He dined at his club and went on to Bloomsbury, where he occupied the top floor in one of those old, gaunt houses in which the rooms are large and lofty. The floor below his own was vacant and unfurnished, and below that were other lodgers whom he did not know. It was cheerless, and he looked forward heartily to a change. The night was even more cheerless: it was miserable, and few people were about. A cold, sleety rain was driving down the streets before the keenest east wind he had ever felt. It howled dismally among the big, gloomy houses of the great squares, and when he reached his rooms he heard it whistling and shouting over the world of black roofs beyond his windows.

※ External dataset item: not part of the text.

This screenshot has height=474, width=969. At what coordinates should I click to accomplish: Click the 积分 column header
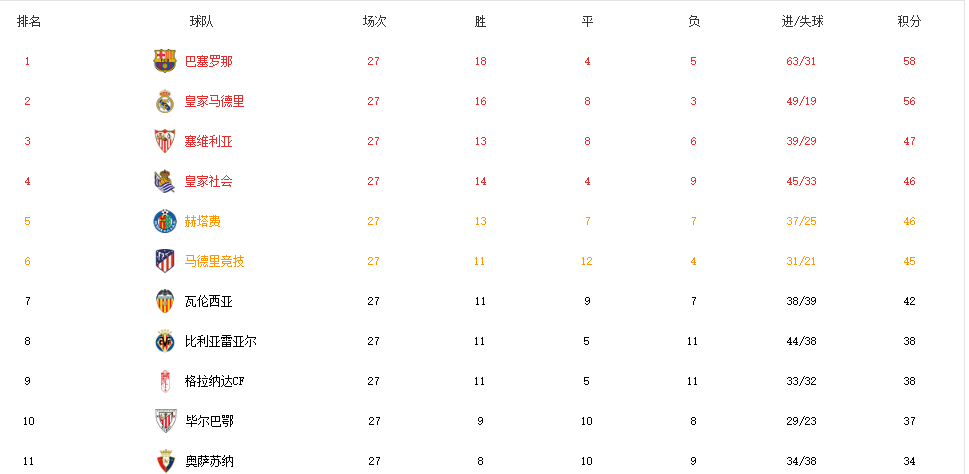pos(909,22)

In the hall he met his landlady, shading a candle from the draughts with her thin hand. ‘This come by a man from Mr Wilbr’im’s, sir.’

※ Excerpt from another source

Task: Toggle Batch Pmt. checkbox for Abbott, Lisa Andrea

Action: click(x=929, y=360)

She pointed to what was evidently the kit-bag, and Johnson thanked her and took it upstairs with him. ‘I shall be going abroad in the morning for ten days, Mrs Monks,’ he said. ‘I’ll leave an address for letters.’
‘And I hope you’ll ‘ave a merry Christmas, sir,’ she said, in a raucous, wheezy voice that suggested spirits, ‘and better weather than this.’ ‘I hope so too,’ replied her lodger, shuddering a little as the wind went roaring down the street outside.
When he got upstairs he heard the sleet volleying against the window panes. He put his kettle on to make a cup of hot coffee, and then set about putting a few things in order for his absence. ‘And now I must pack–such as my packing is,’ he laughed to himself, and set to work at once. He liked the packing, for it brought the snow mountains so vividly before him, and made him forget the unpleasant scenes of the past ten days. Besides, it was not elaborate in nature. His friend had lent him the very thing–a stout canvas kit-bag, sack-shaped, with holes round the neck for the brass bar and padlock. It was a bit shapeless, true, and not much to look at, but its capacity was unlimited, and there was no need to pack carefully. He shoved in his waterproof coat, his fur cap and gloves, his skates and climbing boots, his sweaters, snow-boots, and ear-caps; and then on the top of these he piled his woollen shirts and underwear, his thick socks, puttees, and knickerbockers. The dress suit came next, in case the hotel people dressed for dinner, and then, thinking of the best way to pack his white shirts, he paused a moment to reflect. ‘That’s the worst of these kit-bags,’ he mused vaguely, standing in the centre of the sitting-room, where he had come to fetch some string.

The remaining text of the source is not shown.